The price of the product or service makes an immediate association for us as soon as we see it, and that is between our “perception of value” and the price. This association is purely emotional, but one in which the outcomes are pretty simple to come by. There are only three possible outcomes:
The price is way above your “perception of value,” and therefore, you will not purchase the product or service.
The price meets your “perception of value,” and because of this, you will purchase the product or service. This outcome is valid over a wide range of prices.
The price is well below your “perception of value,” and therefore, what you initially thought was going to be an adequate product or service, now must have some perceived flaw you did not initially discover, so, taking that into account, it is highly unlikely that you will purchase the product or service you are considering.
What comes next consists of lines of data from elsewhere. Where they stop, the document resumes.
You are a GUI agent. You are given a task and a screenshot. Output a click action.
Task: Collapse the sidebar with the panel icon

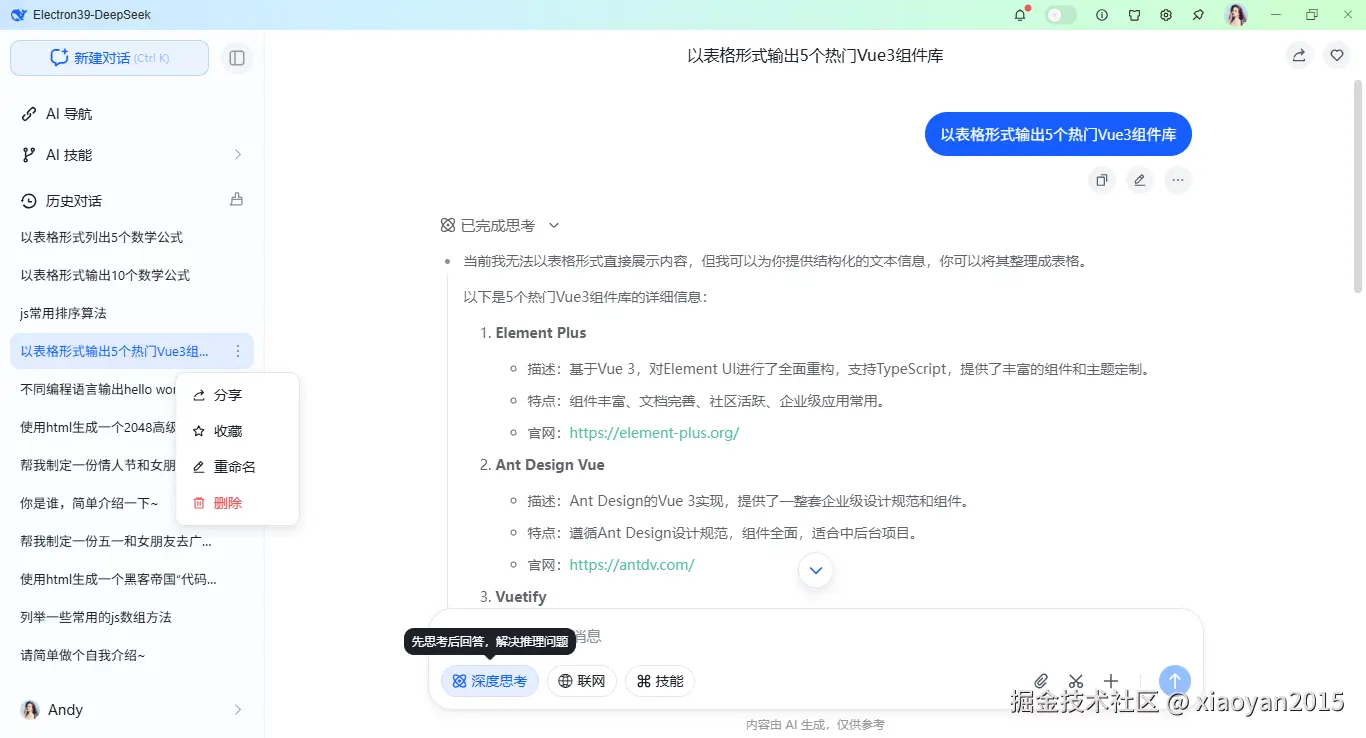point(237,57)
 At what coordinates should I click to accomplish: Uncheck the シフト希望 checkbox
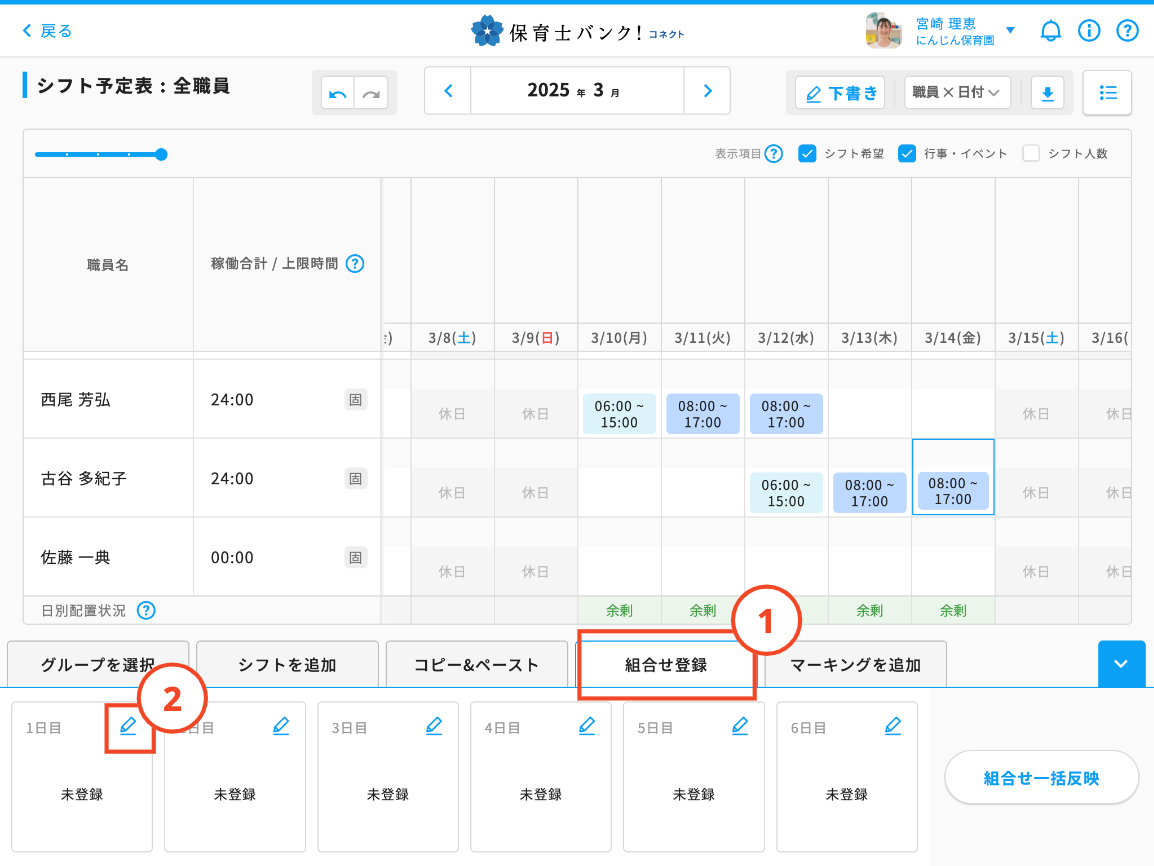(808, 154)
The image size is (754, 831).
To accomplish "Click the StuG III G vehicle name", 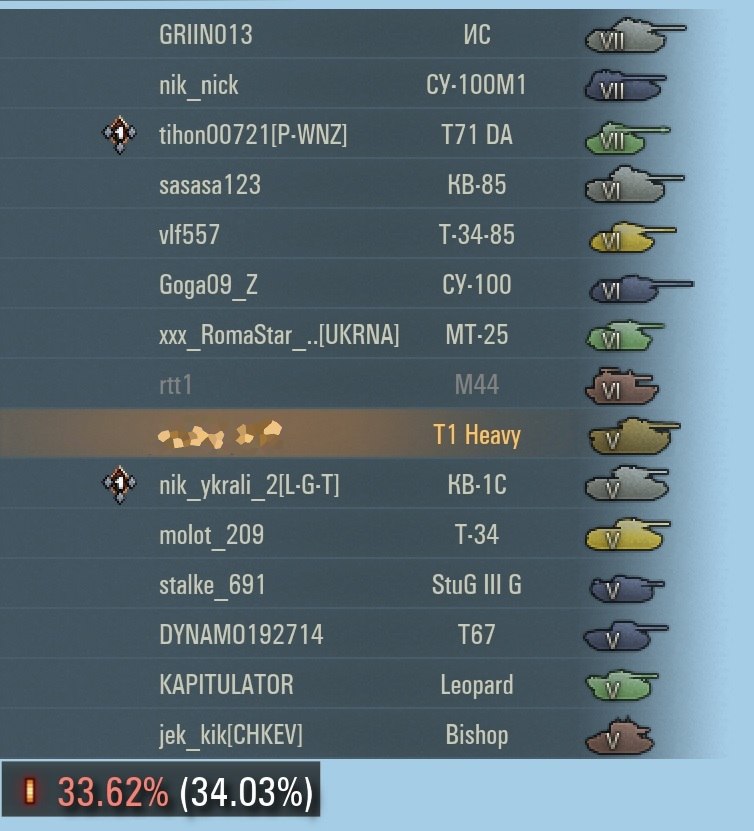I will coord(477,585).

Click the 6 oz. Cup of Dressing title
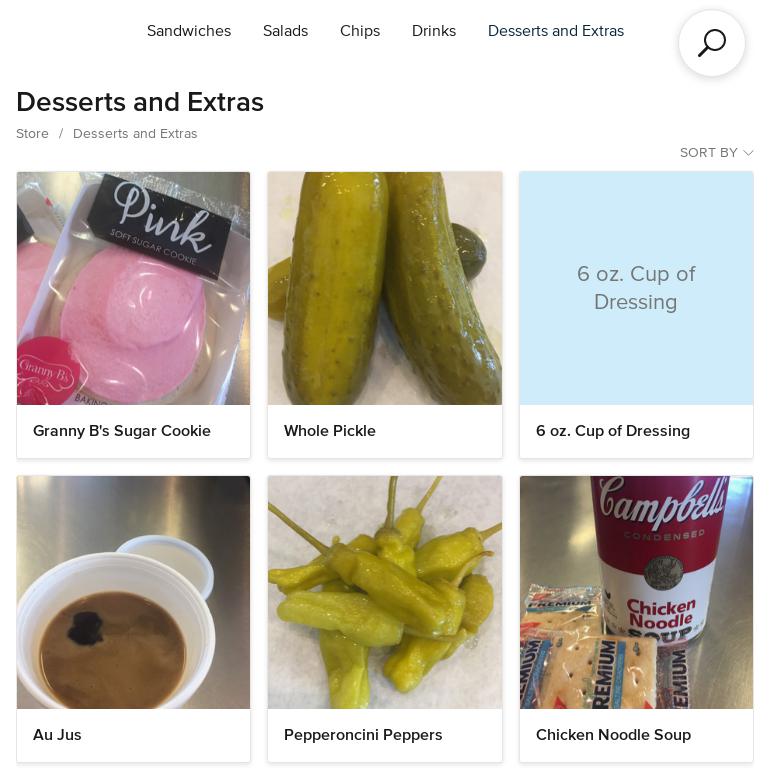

It should go without saying that “perceptions of value” will differ significantly for each individual; also, that perception will differ to the influences of different circumstances and times. However, that is a topic for another time and article.
So, suppose you set a price for your product or service that is too low. What generally occurs is the buyer’s expectation of the product or service may become inferior (even though this cannot be proven when they are making a purchasing decision). Why does a discounted price work differently? It is because the buyer’s “perception of value” then becomes connected to the original price before the discount was added to it. Hence, the discount now takes on the meaning for the buyer that the product or service is perceived as a bargain. It is a better deal all around for the buyer than before.
So, this can be summed up in a more formulaic manner:
Price compared with “perceptions of value” = a purchase or no purchase decision
Price compared with “perceptions of value” + discount = an excellent bargain for the buyer
One thing that needs to be noted at this time is that the discount cannot be too significant or out of proportion. If you discount your product or service too heavily, the potential buyer may think twice about buying your product or service – you will have added a seed of doubt to the equation of the purchase-making decision. Heavy discounting may have the exact opposite effect to what you – the seller – initially intended – a higher sales volume, when now you may encounter a lower sales volume. It works in the same way as setting your prices too low; an excessively large discount will generate a degree of doubt in the mind of the potential customer. They may begin to think, “this seller has got to be desperate to sell this, probably because it is an inferior product or service that nobody wants to purchase,” or “the seller has realized the product or service is faulty, so they must offer a significant discount to move these on quickly.”
So, in conclusion, most potential customers are pretty quick in deciding the perceived value they have of a product or service that they are thinking of buying. Then, they proceed to compare that value with the price and begin the decision-making process as to whether they will buy the product or service or not. It is well recognized that proportionate discounts that are reasonable and not too significant will drive higher sales because the customer’s “perception of value” will be anchored to the original higher price and not the discounted lower price. Therefore, a discounted high price is not the same as a lower price – even if the dollar value is the same! I hope this article has helped uncover that misconceived myth.